Imagem da evolução temporal - macro e microscópica:


  • Características Clínicas:
O diagnóstico do IM é baseado em sintomas (dor torácica, náusea, diaforese e dispneia), alterações eletrocardiográficas e elevação de proteínas cardiomiócito-específicas séricas liberadas de células mortas (ex: isoformas da creatina quinase MB - CK-MB). Em 10 a 15% dos pacientes, principalmente diabéticos e geriátricos, os sintomas são silenciosos (estão ausentes).

Metade das mortes associadas a IM ocorre na primeira hora. A maioria dos pacientes morre antes de chegar ao hospital. No geral, a mortalidade é de 30% no primeiro ano após o IM, com 3% a 4% da mortalidade aumentado por ano após o ocorrido.

Terapias agudas: anticoagulantes, oxigênio, nitratos, bloqueadores Beta-adrenérgicos, inibidores da enzima conversora de angiotensina (ECA) e fibrinolíticos.

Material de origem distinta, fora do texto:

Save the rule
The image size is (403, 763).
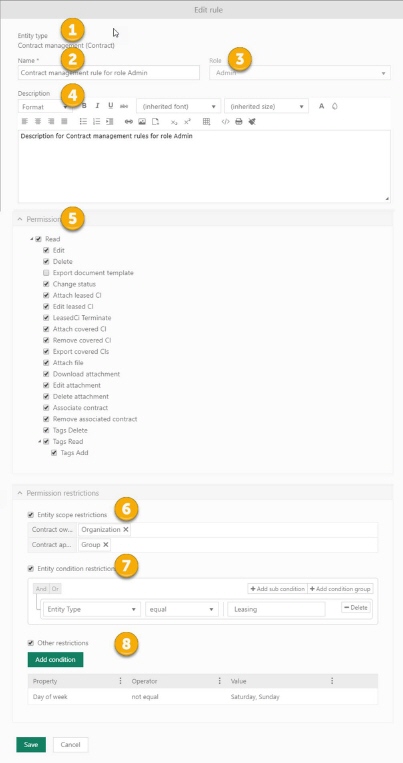point(31,745)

Angioplastia coronária, colocação de Stents ou desvios cirúrgicos também podem ser realizados.

Complicações do IM dependem do tamanho e da localização da lesão, assim como das reservas funcionais do miocárdio:
  • Disfunção contrátil ocorre aproximadamente na proporção à extensão do infarto;
  • Arritmias;
  • Ruptura ventricular pode ocorrer dentro dos primeiros 10 dias.
  • Infartos adjacentes a um IM existente (extensão) pode ocorrer.

- Morte Súbita Cardíaca:

A morte súbita cardíaca (MSC) é definida como uma morte inesperada dentro de 1 hora após o início dos sintomas. A maioria dos casos que ocorrem estão relacionados com arritmias letais. Em pacientes que sobrevivem à MSC (ressuscitação cardíaca), cerca de 25% de fato desenvolvem um IM, indicando que é a própria arritmia que mata na maioria dos casos.

As arritmias são normalmente desencadeadas por cicatrização do sistema de condução, desarranjos eletrolíticos ou instabilidade elétrica resultante de isquemia. 

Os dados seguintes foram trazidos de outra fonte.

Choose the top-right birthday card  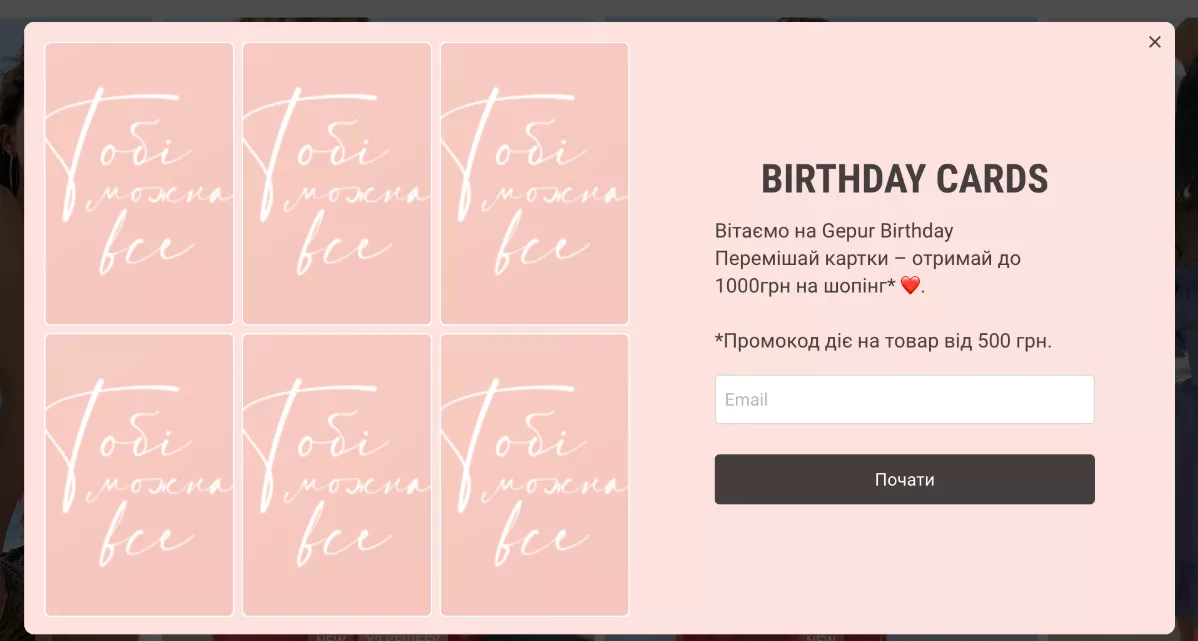(535, 183)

- Doença Cardíaca Hipertensiva:

A hipertrofia cardíaca, como vimos, é uma adaptação a pressões cronicamente elevadas. Com a sobrecarga contínua, o resultado pode ser disfunção, dilataçao, ICC ou MSC. O critério mínimo para diagnóstico de uma doença cardíaca hipertensiva é um histórico de evidências patológicas de hipertensão mais hipertrofia na ausência de outras lesões que induzam hipertrofia cardíaca (ex estenose da valva aórtica).

  • Hipertrofia de miócitos aumenta o conteúdo de proteínas contráteis. Contudo, o espessamento do miocárdio reduz a complacência do ventrículo esquerdo, prejudicando o preenchimento diastólico e aumentando a demanda por oxigênio. A hipertrofia também é geralmente acompanhada de fibrose intersticial que reduz a complacência.
  • Dependendo da severidade e da duração da hipertensão subjacente (e da adequação à terapia), os pacientes podem apresentar uma longevidade normal, desenvolver DCI como uma consequência dos efeitos potencializantes da hipertensão e da aterosclerose, sofrer complicações renais ou cerebrovasculares da hipertensão ou experimentar ICC progressiva ou até MSC.